[À faire]:
• 1. Dans l'entretien sur la règle des quatre cadeaux, quels trois adjectifs Véronique Salman emploie-t-elle pour qualifier la figure d'attachement du parent ?
• 2. Renvoyez sans la moindre modification la partie de l'entretien sur la règle des quatre cadeaux qui s'ouvre sur les mots contenant "Véronique Salman : Si" et se clôt sur "structurante pour l’enfant.".

[Extrait du texte]:
= = = = =

Magic Maman : Pouvez-vous me parler de la règle des 4 cadeaux, dans son aspect psychologique chez l’enfant ?
Véronique Salman : Si nous parlons bien de cette règle qui consiste à offrir à un enfant, pour Noël, un cadeau qui viendrait de sa liste de vœux, un objet dont il aurait vraiment besoin, une chose à porter et un livre ou un moment à partager avec lui, vous balayez ainsi tout le champ de votre relation avec lui en tant que parent. Une figure d’attachement parentale doit, en effet, savoir ce dont l’enfant rêve, ce dont il ne doit pas manquer, l’introduire aux savoirs et aux expériences. Et, bien sûr, en tant que parent, il vous appartient de l’accompagner dans ses apprentissages, notamment au travers d’une sortie ou d’un livre à partager ensemble. Je crois sincèrement que cette représentation de la figure d’attachement fiable, stable et protectrice du parent, est immensément structurante pour l’enfant.

= = = = =

[Données fournies]:
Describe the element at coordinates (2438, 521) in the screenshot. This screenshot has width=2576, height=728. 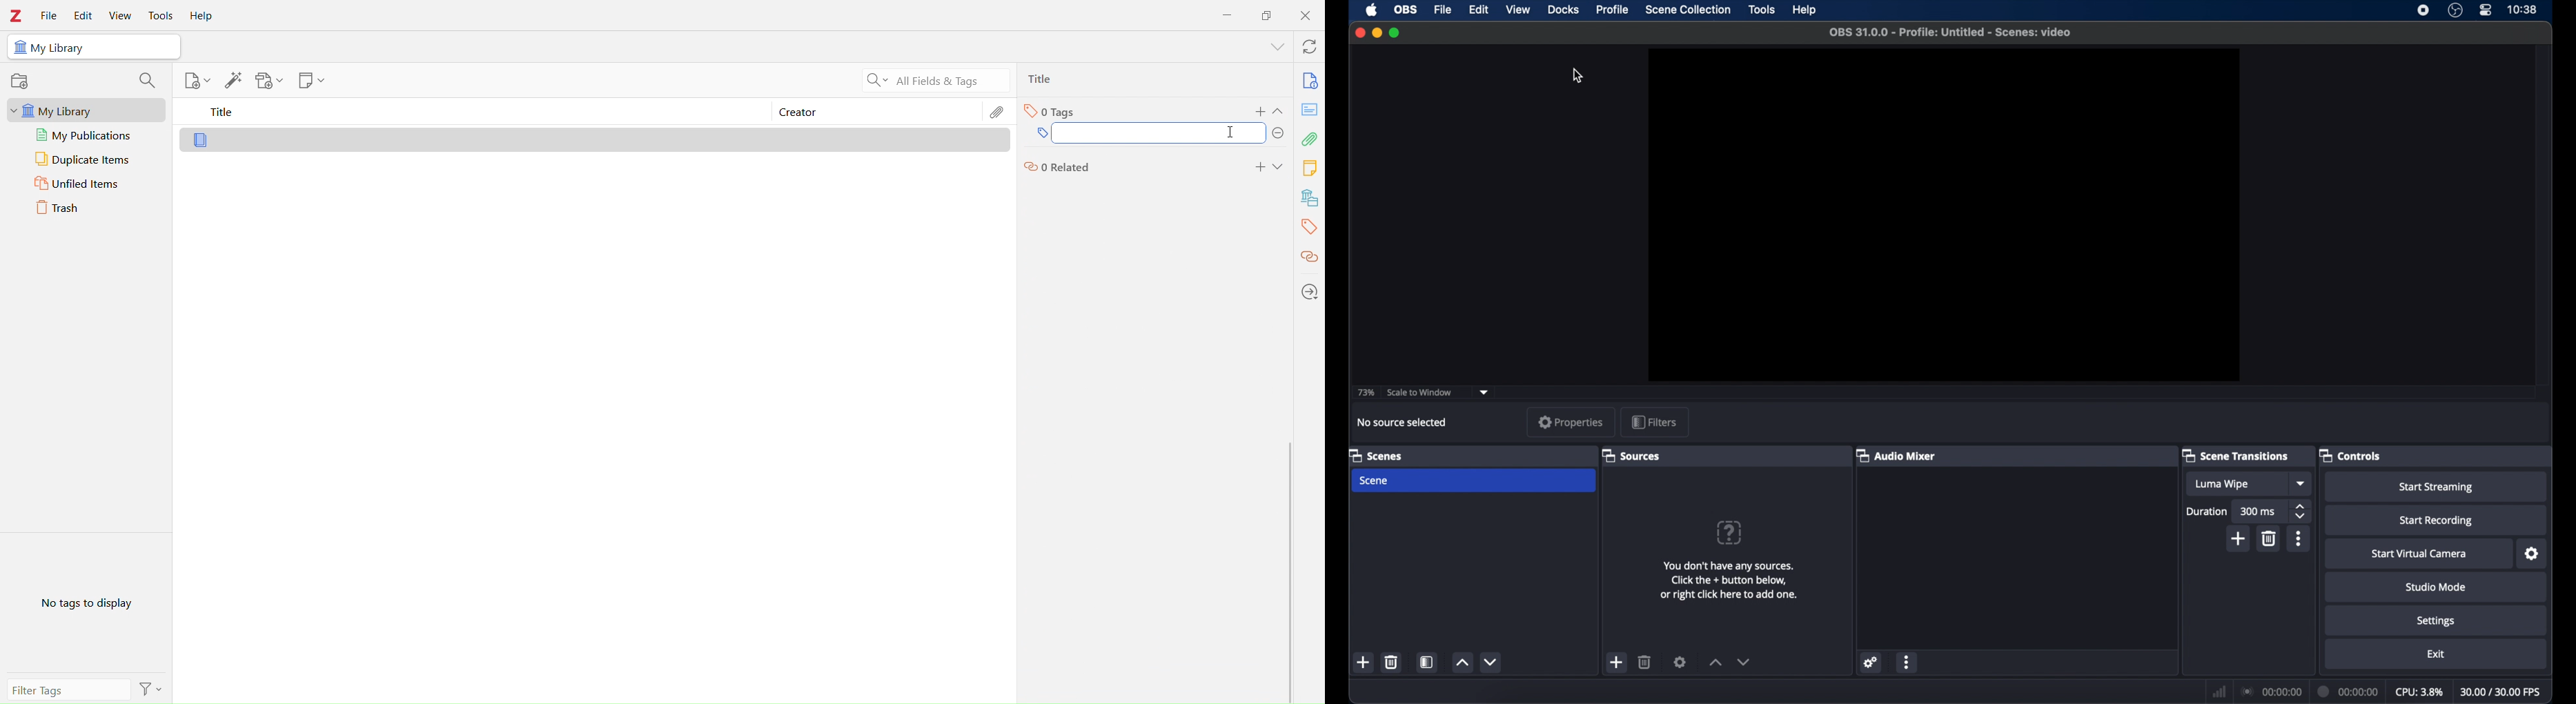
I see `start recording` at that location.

= = = = =

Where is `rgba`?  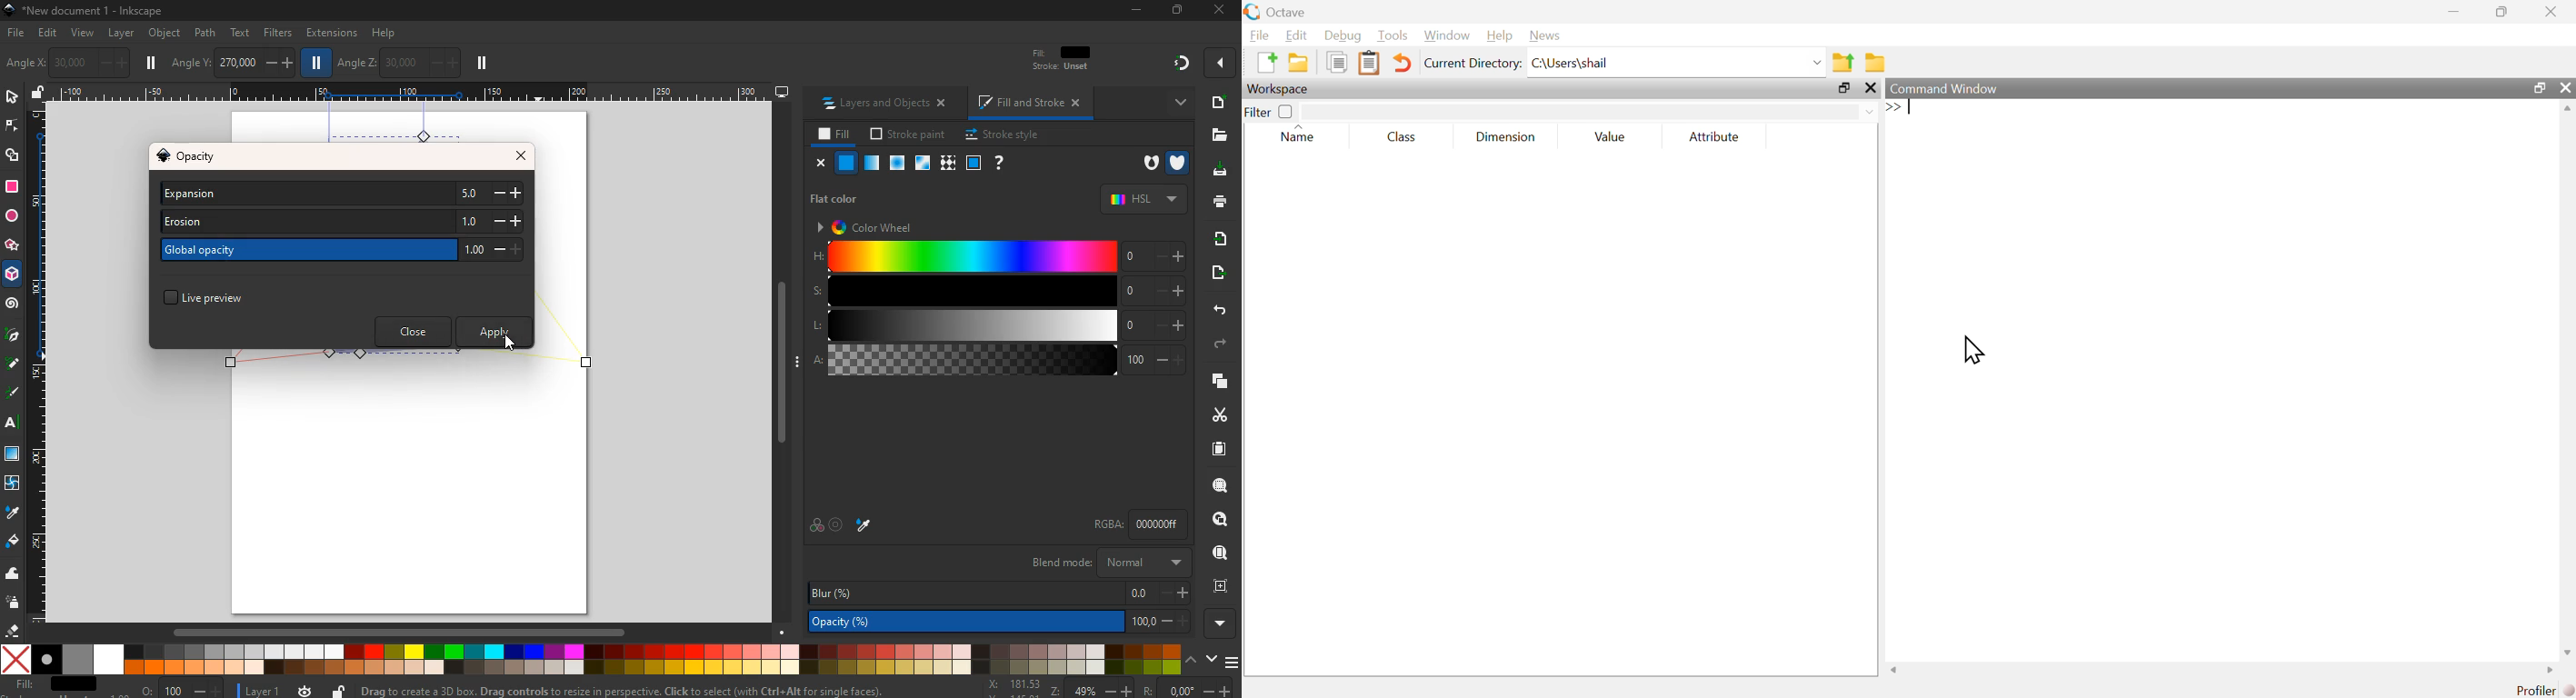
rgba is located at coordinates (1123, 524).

= = = = =

[Liste des réponses]:
• 1. Fiable, stable et protectrice.

• 2.
Véronique Salman : Si nous parlons bien de cette règle qui consiste à offrir à un enfant, pour Noël, un cadeau qui viendrait de sa liste de vœux, un objet dont il aurait vraiment besoin, une chose à porter et un livre ou un moment à partager avec lui, vous balayez ainsi tout le champ de votre relation avec lui en tant que parent. Une figure d’attachement parentale doit, en effet, savoir ce dont l’enfant rêve, ce dont il ne doit pas manquer, l’introduire aux savoirs et aux expériences. Et, bien sûr, en tant que parent, il vous appartient de l’accompagner dans ses apprentissages, notamment au travers d’une sortie ou d’un livre à partager ensemble. Je crois sincèrement que cette représentation de la figure d’attachement fiable, stable et protectrice du parent, est immensément structurante pour l’enfant.